SUPPLIED MATERIAL.

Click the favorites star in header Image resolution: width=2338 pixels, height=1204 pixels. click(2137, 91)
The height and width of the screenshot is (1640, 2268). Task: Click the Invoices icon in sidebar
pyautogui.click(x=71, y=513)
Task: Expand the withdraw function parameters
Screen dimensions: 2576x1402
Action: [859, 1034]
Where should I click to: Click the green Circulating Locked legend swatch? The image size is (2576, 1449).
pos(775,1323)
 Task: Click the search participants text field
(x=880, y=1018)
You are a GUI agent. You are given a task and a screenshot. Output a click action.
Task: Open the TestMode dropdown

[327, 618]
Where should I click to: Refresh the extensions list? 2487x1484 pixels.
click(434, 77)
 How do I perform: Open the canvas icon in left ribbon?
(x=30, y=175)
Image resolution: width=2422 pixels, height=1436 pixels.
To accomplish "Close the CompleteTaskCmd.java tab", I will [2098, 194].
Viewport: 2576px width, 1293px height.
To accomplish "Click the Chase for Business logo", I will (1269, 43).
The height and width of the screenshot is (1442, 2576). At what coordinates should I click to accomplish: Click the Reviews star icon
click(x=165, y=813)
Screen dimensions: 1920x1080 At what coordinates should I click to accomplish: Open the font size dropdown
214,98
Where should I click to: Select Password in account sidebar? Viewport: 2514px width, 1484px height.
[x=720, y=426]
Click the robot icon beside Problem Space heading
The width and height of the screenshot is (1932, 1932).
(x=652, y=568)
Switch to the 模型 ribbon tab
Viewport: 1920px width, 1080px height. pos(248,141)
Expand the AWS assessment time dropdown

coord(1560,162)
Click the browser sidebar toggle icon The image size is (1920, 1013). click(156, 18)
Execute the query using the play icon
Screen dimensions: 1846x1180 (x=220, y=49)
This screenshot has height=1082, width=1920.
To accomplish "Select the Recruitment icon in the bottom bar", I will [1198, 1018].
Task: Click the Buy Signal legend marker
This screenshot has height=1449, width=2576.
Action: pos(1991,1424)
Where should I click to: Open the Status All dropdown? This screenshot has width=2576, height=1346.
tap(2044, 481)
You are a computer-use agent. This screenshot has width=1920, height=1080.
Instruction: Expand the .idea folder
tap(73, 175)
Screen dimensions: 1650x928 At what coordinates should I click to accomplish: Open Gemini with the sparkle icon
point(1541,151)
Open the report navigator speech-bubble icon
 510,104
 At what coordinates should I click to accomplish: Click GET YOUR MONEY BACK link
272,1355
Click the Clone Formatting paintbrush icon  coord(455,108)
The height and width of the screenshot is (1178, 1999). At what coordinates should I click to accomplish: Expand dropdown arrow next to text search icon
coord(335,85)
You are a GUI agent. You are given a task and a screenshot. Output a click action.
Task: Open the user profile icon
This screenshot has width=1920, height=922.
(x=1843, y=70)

PROBLEM DESCRIPTION.
A verbatim copy of every entry is needed.

WRITTEN REPLY.
Click the favorites star in header Image resolution: width=2338 pixels, height=1204 pixels. click(2137, 91)
The height and width of the screenshot is (1640, 2268). Task: Click the Invoices icon in sidebar
pyautogui.click(x=71, y=513)
Task: Expand the withdraw function parameters
Screen dimensions: 2576x1402
Action: [859, 1034]
Where should I click to: Click the green Circulating Locked legend swatch? The image size is (2576, 1449).
pos(775,1323)
 Task: Click the search participants text field
(x=880, y=1018)
You are a GUI agent. You are given a task and a screenshot. Output a click action.
Task: Open the TestMode dropdown

[327, 618]
Where should I click to: Refresh the extensions list? 2487x1484 pixels.
click(434, 77)
 How do I perform: Open the canvas icon in left ribbon?
(x=30, y=175)
Image resolution: width=2422 pixels, height=1436 pixels.
To accomplish "Close the CompleteTaskCmd.java tab", I will [2098, 194].
Viewport: 2576px width, 1293px height.
To accomplish "Click the Chase for Business logo", I will (1269, 43).
The height and width of the screenshot is (1442, 2576). At what coordinates should I click to accomplish: Click the Reviews star icon
click(x=165, y=813)
Screen dimensions: 1920x1080 At what coordinates should I click to accomplish: Open the font size dropdown
214,98
Where should I click to: Select Password in account sidebar? Viewport: 2514px width, 1484px height.
[x=720, y=426]
Click the robot icon beside Problem Space heading
The width and height of the screenshot is (1932, 1932).
(x=652, y=568)
Switch to the 模型 ribbon tab
Viewport: 1920px width, 1080px height. pos(248,141)
Expand the AWS assessment time dropdown

coord(1560,162)
Click the browser sidebar toggle icon The image size is (1920, 1013). click(156, 18)
Execute the query using the play icon
Screen dimensions: 1846x1180 (x=220, y=49)
This screenshot has height=1082, width=1920.
To accomplish "Select the Recruitment icon in the bottom bar", I will [1198, 1018].
Task: Click the Buy Signal legend marker
This screenshot has height=1449, width=2576.
Action: pos(1991,1424)
Where should I click to: Open the Status All dropdown? This screenshot has width=2576, height=1346.
tap(2044, 481)
You are a computer-use agent. This screenshot has width=1920, height=1080.
Instruction: Expand the .idea folder
tap(73, 175)
Screen dimensions: 1650x928 At what coordinates should I click to accomplish: Open Gemini with the sparkle icon
point(1541,151)
Open the report navigator speech-bubble icon
 510,104
 At what coordinates should I click to accomplish: Click GET YOUR MONEY BACK link
272,1355
Click the Clone Formatting paintbrush icon  coord(455,108)
The height and width of the screenshot is (1178, 1999). At what coordinates should I click to accomplish: Expand dropdown arrow next to text search icon
coord(335,85)
You are a GUI agent. You are given a task and a screenshot. Output a click action.
Task: Open the user profile icon
This screenshot has width=1920, height=922.
(x=1843, y=70)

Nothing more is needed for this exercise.